Nella maggior parte dei casi, le reazioni allergiche agli alimenti sono di lieve entità, ma può accadere che la risposta sia grave o addirittura letale (shock anafilattico).

Nelle intolleranze alimentari, invece, vengono prodotti gli anticorpi IgG, anche se i sintomi sono simili all’allergia. Nelle intolleranze alimentari, invece, vengono prodotti gli anticorpi IgG, ma i sintomi sono simili a quelli delle allergie.

L’intolleranza si manifesta con una reazione anomala a un determinato alimento che non viene digerito e provoca disturbi che, in alcuni casi e a differenza delle allergie, possono insorgere anche molto tempo dopo l’ingestione.

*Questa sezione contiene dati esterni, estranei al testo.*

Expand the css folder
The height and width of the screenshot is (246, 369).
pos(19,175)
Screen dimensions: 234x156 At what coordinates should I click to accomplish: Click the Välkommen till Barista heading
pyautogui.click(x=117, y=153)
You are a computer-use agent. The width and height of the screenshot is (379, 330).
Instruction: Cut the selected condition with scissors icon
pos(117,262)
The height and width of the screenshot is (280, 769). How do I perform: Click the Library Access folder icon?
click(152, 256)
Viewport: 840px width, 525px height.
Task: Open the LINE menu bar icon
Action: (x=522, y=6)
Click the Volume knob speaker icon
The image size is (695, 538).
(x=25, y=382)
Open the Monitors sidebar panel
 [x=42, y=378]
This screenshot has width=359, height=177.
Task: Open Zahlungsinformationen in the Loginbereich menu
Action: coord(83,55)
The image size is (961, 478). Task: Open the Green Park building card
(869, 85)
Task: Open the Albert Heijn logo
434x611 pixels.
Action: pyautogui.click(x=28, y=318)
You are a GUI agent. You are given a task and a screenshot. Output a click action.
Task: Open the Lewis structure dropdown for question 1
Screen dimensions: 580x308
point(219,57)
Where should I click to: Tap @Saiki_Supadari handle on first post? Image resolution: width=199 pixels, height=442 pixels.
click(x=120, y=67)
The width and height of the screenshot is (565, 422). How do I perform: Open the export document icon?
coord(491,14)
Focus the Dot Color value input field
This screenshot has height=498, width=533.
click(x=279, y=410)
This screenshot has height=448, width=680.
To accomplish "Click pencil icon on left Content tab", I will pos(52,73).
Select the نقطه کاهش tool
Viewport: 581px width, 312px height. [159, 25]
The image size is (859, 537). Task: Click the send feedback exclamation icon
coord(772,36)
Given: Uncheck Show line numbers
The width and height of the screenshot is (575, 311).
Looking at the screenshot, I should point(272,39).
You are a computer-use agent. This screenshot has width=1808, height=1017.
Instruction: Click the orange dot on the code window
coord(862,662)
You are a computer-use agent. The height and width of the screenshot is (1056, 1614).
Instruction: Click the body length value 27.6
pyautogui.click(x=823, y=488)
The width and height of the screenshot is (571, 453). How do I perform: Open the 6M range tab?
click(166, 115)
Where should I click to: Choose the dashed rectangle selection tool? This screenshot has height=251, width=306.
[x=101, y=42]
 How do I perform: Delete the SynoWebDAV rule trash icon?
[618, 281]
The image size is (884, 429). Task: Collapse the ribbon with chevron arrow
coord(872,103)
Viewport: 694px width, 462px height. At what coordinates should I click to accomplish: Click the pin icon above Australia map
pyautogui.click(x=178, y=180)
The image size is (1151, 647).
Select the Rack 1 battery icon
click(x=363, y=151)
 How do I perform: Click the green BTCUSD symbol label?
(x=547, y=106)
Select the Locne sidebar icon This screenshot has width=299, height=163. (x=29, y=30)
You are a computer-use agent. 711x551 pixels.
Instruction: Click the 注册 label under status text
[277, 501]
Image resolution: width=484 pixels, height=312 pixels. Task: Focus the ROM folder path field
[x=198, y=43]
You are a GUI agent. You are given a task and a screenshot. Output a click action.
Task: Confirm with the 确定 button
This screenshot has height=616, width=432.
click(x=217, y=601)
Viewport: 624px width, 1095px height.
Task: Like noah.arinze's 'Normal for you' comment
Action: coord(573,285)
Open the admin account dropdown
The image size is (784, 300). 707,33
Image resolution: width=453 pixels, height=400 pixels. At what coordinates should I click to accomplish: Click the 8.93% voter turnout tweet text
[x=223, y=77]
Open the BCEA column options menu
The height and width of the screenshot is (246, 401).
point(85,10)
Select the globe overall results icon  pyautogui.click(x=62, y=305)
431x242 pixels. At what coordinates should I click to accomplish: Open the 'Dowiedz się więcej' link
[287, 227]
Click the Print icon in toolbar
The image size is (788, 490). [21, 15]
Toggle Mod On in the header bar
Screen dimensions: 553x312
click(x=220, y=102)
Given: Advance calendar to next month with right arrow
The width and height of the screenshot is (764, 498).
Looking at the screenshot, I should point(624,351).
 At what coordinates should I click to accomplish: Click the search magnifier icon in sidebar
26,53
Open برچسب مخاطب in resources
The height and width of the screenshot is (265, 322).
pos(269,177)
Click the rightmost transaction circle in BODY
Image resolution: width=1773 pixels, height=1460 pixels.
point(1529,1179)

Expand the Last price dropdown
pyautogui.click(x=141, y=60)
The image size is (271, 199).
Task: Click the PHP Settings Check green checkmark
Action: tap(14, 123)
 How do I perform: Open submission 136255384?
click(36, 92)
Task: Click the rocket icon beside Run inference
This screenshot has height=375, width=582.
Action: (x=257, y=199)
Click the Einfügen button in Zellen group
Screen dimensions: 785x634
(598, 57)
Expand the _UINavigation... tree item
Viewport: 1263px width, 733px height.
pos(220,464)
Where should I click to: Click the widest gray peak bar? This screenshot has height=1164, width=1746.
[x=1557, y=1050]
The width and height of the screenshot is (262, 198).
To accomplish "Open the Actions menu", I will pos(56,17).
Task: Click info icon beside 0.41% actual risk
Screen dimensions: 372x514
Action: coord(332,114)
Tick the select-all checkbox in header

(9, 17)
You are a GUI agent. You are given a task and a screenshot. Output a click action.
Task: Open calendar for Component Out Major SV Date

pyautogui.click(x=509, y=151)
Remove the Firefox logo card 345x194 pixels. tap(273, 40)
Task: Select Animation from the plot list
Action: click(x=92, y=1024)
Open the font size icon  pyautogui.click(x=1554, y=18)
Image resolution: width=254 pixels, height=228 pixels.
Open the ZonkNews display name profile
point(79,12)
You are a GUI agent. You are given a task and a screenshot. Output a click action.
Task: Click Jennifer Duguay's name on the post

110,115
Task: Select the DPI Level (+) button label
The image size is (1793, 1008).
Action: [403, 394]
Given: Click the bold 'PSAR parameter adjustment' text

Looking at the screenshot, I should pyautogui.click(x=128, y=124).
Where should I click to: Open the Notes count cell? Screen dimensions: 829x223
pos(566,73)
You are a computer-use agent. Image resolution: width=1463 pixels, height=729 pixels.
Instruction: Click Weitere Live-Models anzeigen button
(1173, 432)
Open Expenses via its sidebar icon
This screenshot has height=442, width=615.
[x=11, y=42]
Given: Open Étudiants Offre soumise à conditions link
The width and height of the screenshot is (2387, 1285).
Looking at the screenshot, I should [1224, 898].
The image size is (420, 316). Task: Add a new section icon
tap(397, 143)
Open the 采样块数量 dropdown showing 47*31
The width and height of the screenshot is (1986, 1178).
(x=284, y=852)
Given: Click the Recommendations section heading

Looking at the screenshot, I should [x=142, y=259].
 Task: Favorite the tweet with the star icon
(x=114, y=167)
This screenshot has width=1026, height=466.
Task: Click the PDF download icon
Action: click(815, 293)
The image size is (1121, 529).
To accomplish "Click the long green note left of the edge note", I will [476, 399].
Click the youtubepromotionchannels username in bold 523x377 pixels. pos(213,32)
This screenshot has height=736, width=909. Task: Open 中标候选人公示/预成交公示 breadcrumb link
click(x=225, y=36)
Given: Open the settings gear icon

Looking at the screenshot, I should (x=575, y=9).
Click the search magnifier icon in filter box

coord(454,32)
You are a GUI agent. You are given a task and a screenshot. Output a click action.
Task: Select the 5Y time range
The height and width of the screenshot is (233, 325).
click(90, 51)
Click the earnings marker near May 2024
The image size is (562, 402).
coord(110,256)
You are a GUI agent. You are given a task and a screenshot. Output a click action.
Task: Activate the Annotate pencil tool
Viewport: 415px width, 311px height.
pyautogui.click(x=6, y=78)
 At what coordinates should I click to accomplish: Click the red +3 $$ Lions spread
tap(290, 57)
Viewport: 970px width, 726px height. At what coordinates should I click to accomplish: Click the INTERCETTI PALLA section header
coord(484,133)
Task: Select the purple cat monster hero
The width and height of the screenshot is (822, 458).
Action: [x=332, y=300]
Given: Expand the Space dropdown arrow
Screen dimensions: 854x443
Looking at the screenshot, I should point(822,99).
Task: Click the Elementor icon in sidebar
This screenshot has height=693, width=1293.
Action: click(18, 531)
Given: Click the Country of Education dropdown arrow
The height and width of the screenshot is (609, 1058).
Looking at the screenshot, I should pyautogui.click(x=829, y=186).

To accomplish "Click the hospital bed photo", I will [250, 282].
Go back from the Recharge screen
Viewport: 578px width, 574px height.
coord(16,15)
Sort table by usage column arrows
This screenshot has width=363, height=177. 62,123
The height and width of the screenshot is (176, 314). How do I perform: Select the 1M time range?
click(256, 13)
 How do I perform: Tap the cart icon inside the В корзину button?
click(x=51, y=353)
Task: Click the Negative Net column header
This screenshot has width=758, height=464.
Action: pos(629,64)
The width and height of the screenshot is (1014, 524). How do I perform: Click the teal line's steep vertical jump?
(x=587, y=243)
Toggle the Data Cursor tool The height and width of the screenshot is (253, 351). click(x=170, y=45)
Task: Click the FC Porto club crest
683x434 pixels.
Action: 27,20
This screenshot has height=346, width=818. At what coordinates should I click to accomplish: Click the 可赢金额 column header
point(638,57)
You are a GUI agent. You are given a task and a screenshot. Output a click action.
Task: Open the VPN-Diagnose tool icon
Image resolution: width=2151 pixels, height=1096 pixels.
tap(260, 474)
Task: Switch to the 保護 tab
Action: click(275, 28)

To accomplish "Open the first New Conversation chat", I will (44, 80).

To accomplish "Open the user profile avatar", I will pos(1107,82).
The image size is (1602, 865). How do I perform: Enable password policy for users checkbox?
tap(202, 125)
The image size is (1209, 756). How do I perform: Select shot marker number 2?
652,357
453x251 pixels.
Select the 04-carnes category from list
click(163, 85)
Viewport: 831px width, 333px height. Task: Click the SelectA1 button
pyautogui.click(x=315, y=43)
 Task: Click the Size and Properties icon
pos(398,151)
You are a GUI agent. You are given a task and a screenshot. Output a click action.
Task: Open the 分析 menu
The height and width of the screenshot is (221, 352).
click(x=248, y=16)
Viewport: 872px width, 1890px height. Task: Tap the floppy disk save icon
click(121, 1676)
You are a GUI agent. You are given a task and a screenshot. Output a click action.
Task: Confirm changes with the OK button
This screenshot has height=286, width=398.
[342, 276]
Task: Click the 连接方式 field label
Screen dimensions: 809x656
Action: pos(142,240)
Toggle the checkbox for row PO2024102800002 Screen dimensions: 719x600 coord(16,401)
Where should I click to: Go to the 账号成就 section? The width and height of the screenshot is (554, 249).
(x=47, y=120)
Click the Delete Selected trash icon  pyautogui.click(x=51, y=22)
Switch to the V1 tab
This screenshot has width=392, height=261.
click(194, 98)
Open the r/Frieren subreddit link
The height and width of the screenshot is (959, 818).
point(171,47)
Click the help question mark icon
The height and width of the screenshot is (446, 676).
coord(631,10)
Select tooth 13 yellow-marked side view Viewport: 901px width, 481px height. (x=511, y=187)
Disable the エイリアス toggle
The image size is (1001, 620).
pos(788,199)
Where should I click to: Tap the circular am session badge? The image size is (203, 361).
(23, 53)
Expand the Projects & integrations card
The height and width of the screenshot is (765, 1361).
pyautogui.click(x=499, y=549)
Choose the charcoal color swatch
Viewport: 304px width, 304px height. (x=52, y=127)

Tabella: Alimenti Testati nel Test delle Intolleranze Alimentari

Di seguito è riportata una tabella che elenca gli alimenti comunemente testati nei test delle intolleranze alimentari:

Categoria Alimenti
Pesci e Crostacei Acciuga, Pesce spada, Gamberetto, Gamberetto di fiume, Merluzzo, Salmone, Sogliola, Tonno, Trota, Vongole
Spezie Aglio, Basilico, Cannella, Cavolo rosso, Fava di cacao, Menta piperita, Noce moscata, Origano, Pepe (nero/bianco), Peperoncino, Prezzemolo, Rosmarino, Seme di papavero, Semi di senape, Timo, Vaniglia
Frutta Nettarina, Albicocca, Dattero, Ciliegia, Ananas, Arancia, Banana, Cocco, Fragola, Kiwi, Limone, Mela, Pera, Pesca, Pompelmo, Prugna, Anguria, Uva bianca, Uva rossa
Carni Bianche e Rosse Agnello, Maiale, Manzo, Pollo, Tacchino
Frutta Secca Anacardo, Arachidi, Sesamo, Mandorla, Nocciola, Noce, Semi di girasole, Pistacchio
Ortaggi, Tuberi, Funghi e Legumi Asparago, Barbabietola, Broccoli, Carciofo, Carota, Mix funghi 1, Mix funghi 2, Songino, Fagiolino, Pisello, Cetriolo, Semi di soia, Rafano, Cipolla, Lenticchia, Fagiolo bianco, Lattuga, Melanzana, Oliva, Patata, Peperoni, Pomodoro, Porro, Rapa, Sedano, Spinaci, Zucchina
Glutine e Cereali Avena, Farro, Grano, Grano saraceno, Gliadina/glutine, Mais, Orzo, Riso, Segale, Miglio, Semi di lino
Lattosio Latte di capra, Latte di mucca, Latte di pecora, Yogurt, Formaggio di pecora, Formaggio di capra
Uovo Tuorlo d’uovo, Albume
Lievito Lievito di birra, Lievito madre
Miele Miele
Caffeina e Teina Caffè, Tè nero

Come possono essere trattate le intolleranze alimentari?

Dopo aver effettuato il Test delle intolleranze, in caso di positività, basterà seguire un regime alimentare che escluda i cibi identificati come la causa del proprio disturbo.